Available data START
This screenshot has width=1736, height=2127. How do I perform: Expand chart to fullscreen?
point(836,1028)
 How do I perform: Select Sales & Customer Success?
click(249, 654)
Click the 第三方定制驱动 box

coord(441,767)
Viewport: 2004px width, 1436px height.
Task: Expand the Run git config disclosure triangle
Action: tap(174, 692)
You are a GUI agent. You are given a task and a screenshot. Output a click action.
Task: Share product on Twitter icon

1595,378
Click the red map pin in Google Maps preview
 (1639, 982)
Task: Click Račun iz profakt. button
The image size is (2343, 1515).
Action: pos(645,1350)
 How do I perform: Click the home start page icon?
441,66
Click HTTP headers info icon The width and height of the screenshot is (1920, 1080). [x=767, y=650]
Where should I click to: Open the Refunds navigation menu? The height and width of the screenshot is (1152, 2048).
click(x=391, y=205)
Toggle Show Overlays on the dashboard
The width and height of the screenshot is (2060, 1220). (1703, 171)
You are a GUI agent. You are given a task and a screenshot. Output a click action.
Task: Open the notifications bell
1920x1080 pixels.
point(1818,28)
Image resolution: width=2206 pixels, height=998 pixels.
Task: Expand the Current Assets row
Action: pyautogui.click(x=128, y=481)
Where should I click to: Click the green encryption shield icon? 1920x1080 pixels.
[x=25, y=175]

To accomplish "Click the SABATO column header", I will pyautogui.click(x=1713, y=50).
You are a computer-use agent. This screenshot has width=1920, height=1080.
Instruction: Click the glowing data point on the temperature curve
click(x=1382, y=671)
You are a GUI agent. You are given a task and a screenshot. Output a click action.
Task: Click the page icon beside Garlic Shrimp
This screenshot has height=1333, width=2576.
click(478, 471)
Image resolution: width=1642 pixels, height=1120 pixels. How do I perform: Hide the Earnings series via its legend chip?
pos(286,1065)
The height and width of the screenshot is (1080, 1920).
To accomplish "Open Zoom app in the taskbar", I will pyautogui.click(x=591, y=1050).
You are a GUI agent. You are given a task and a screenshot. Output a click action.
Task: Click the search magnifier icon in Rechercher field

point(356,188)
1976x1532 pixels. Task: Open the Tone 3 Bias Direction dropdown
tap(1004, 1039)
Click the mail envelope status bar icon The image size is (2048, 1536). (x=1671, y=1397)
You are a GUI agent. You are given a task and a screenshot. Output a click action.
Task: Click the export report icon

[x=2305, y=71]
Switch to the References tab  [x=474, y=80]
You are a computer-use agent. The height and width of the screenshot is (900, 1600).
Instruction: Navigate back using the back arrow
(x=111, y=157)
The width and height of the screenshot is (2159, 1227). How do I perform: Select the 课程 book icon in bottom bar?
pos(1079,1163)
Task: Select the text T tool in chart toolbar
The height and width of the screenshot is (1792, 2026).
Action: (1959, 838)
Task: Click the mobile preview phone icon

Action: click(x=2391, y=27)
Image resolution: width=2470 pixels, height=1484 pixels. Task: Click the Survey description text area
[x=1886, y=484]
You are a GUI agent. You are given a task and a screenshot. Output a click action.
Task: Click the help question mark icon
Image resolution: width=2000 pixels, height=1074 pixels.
Available data END
Wherever a line in the data above holds "computer", copy that line.

**Task output**
You are a computer-use agent. This screenshot has width=1920, height=1080.
You are a computer-use agent. The height and width of the screenshot is (900, 1600).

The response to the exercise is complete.